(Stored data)
————————
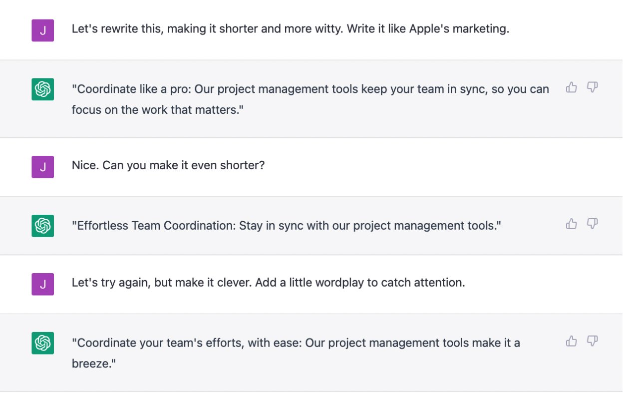Viewport: 623px width, 393px height.
Task: Click the "Let's try again, but make it clever" prompt
Action: click(x=269, y=283)
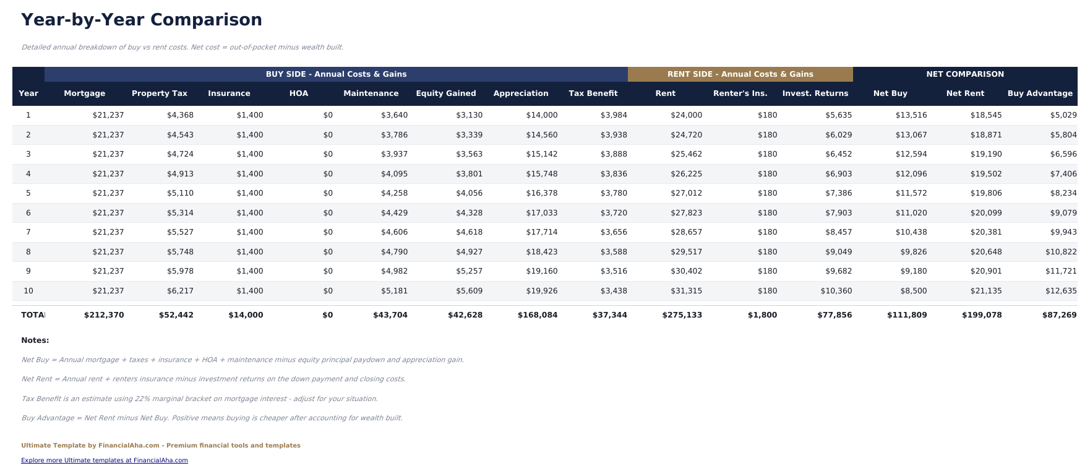Screen dimensions: 1090x476
Task: Click the Renter's Ins. column header
Action: tap(740, 93)
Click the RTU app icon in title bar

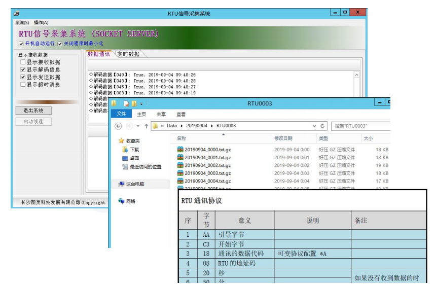tap(16, 13)
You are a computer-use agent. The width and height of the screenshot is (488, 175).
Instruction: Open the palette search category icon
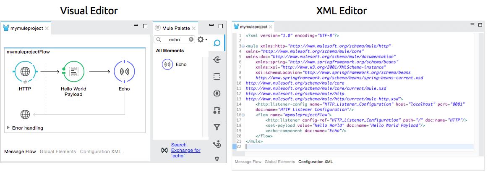tap(217, 43)
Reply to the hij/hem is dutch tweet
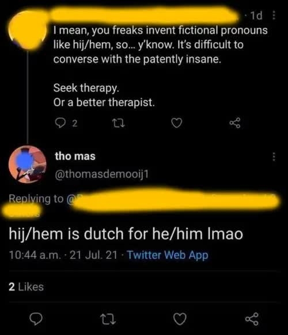This screenshot has width=288, height=335. pyautogui.click(x=36, y=319)
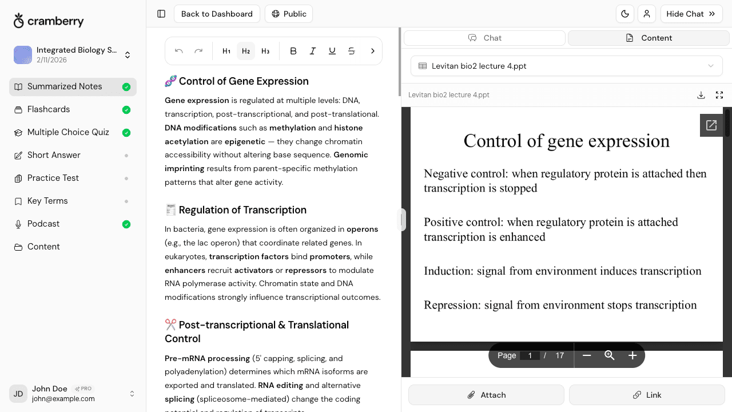The image size is (732, 412).
Task: Download the Levitan bio2 lecture file
Action: tap(701, 95)
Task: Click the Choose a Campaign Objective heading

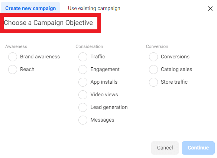Action: (48, 23)
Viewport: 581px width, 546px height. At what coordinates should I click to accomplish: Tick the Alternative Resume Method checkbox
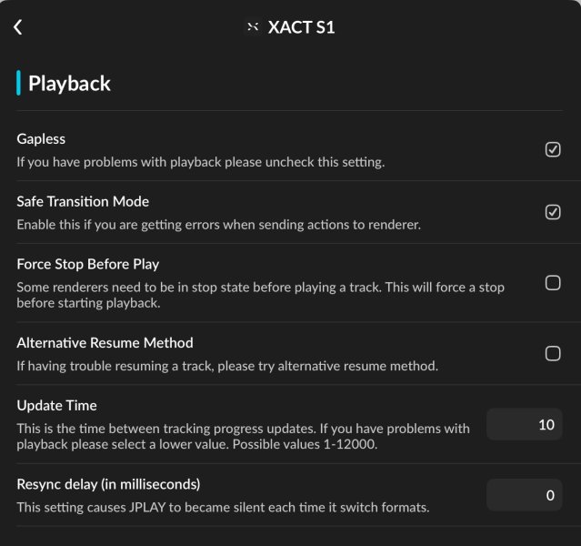point(553,353)
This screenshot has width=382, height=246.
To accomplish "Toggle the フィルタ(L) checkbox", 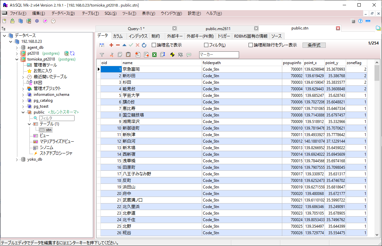I will point(206,45).
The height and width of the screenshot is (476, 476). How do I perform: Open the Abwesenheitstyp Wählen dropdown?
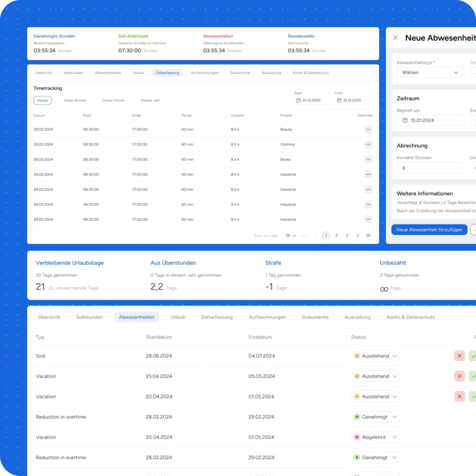[x=430, y=73]
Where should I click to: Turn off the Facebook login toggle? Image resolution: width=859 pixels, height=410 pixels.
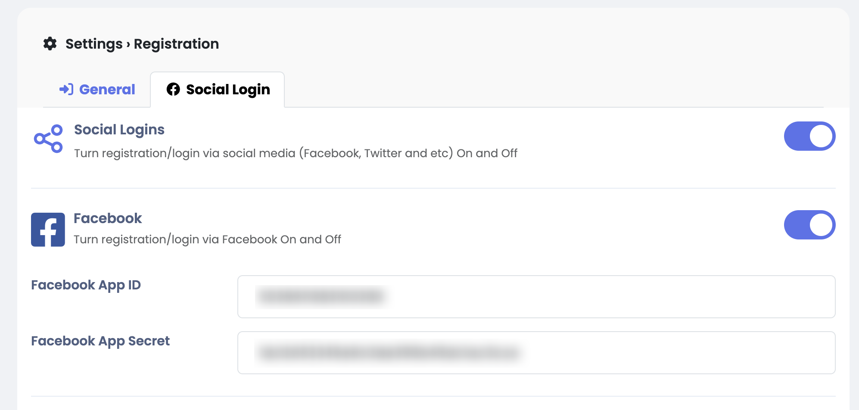[809, 225]
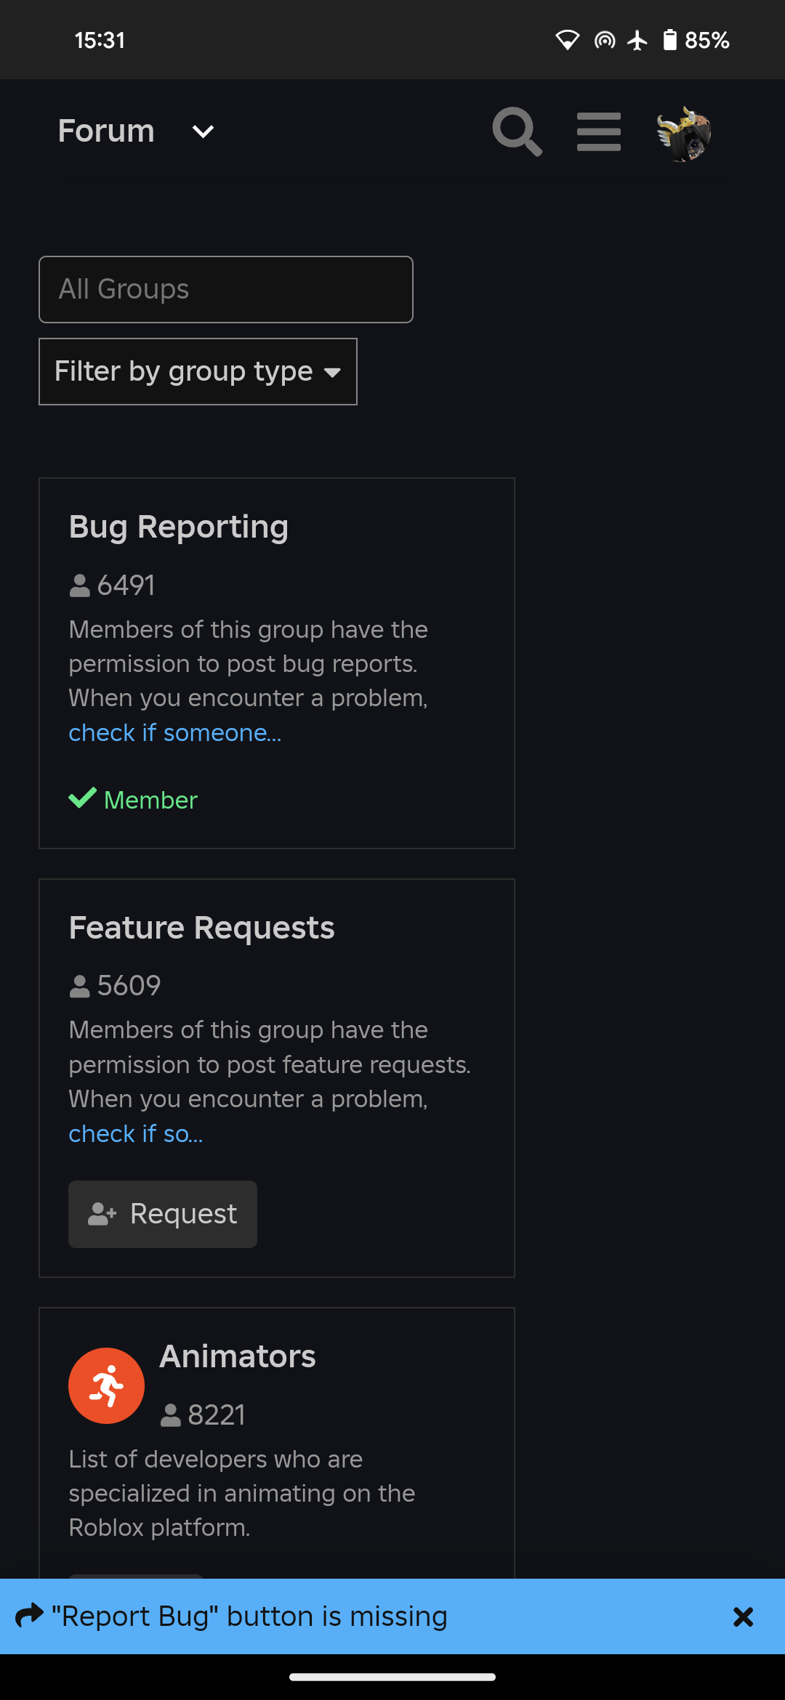Focus the All Groups search field
Image resolution: width=785 pixels, height=1700 pixels.
tap(226, 289)
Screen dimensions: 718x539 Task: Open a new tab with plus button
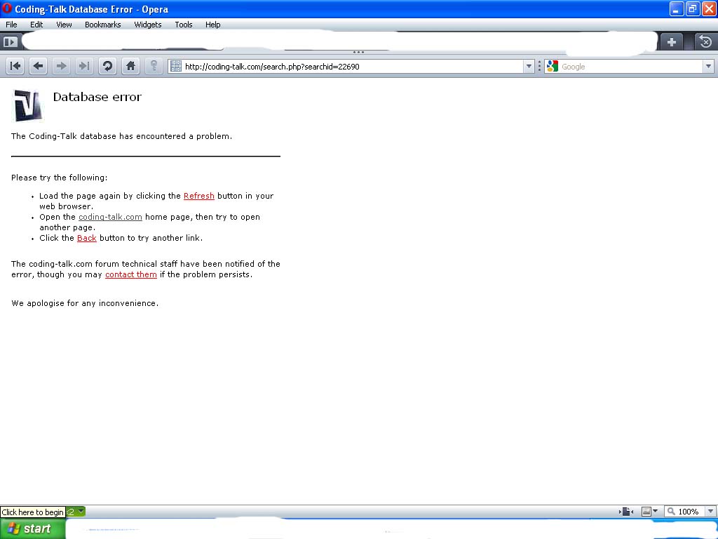[x=671, y=42]
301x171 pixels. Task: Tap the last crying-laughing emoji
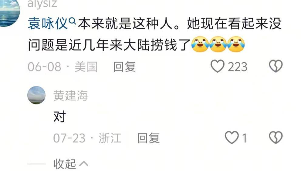coord(236,44)
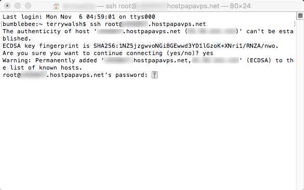The width and height of the screenshot is (304, 190).
Task: Zoom the window using the third traffic-light button
Action: 28,6
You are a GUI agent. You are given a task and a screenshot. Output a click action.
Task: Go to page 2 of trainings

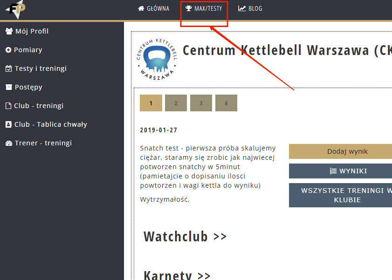[x=176, y=103]
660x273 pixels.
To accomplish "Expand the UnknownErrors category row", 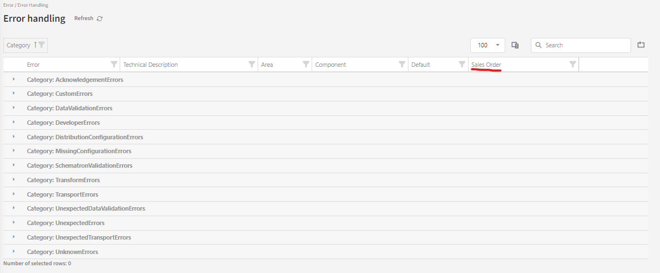I will click(x=13, y=251).
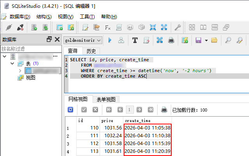Viewport: 249px width, 156px height.
Task: Open the save file dropdown arrow
Action: click(206, 40)
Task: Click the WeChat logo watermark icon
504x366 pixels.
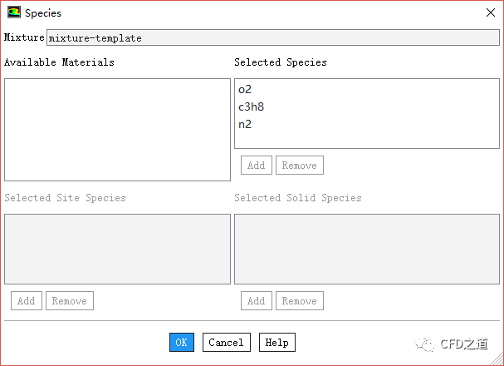Action: coord(424,343)
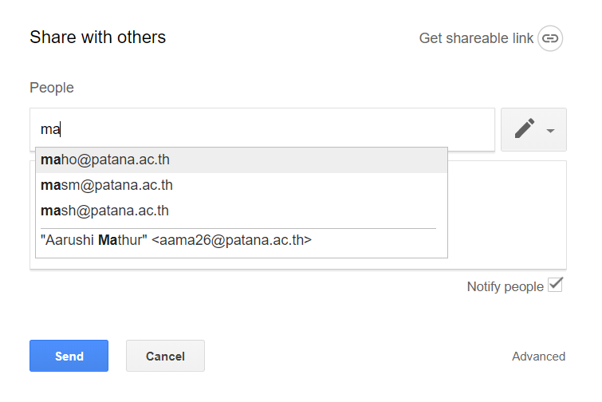The width and height of the screenshot is (602, 402).
Task: Select the maho@patana.ac.th suggestion
Action: 242,160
————————
Task:
Pull each line containing "agent" from the records.

Solution to the problem:
You are a computer-use agent. The width and height of the screenshot is (488, 175).
You are a GUI agent. You are given a task and a screenshot. Output a click action.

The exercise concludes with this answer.